Qu'est-ce qu'un algorithme ?
France Télévisions vous explique dans ce programme de vulgarisation ce qu’est un algorithme. On y voit pourquoi les biais qui les accompagnent sont difficiles à éviter et pourquoi ils peuvent être dangereux.
Les solutions
"La première solution pour ce qui concerne les erreurs est de permettre une meilleure représentativité des catégories de populations dans les données sur lesquelles l’apprentissage est effectué," poursuit Emmanuel Vincent. Pour les biais, les solutions sont diverses. Comme les corrections a posteriori. On peut corriger le comportement utilisateur. C’est le cas pour Chat GPT. On peut corriger les biais dans les données. Les biais sont nombreux. Il n’y a pas que les biais de genre.
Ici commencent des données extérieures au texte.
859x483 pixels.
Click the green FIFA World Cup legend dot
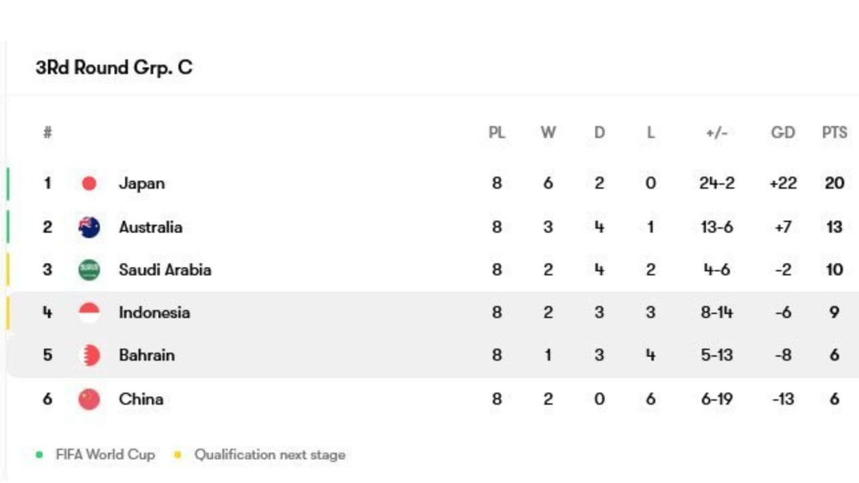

Une autre solution peut être de guider l’algorithme au moment de l’apprentissage. "On essaie de lui faire atteindre un compromis acceptable entre la quantité de biais mesurables et la performance qu’on lui demande. Dans le cas d’un algorithme de publicité, c’est de vendre."
Le chercheur précise : "corriger les biais ne veut pas dire enlever les informations sensibles des annonces ni celles des profils des utilisateurs. En réalité, d’autres informations permettent de deviner les informations sensibles. Un exemple : votre taille est un indicateur de votre genre. Votre adresse est un marqueur socio-économique, etc. En France, les statistiques ethniques sont interdites. Mais, paradoxalement, cela limite la possibilité de combattre les biais ethniques dans les algorithmes."
Vous utilisez sans le savoir des algorithmes au quotidien. Eux aussi vous utilisent. Il existe un outil pour savoir qui vous observe quand vous êtes sur internet. "Collusion"est une extension qui vous montre en temps réel à quel point vous êtes observé.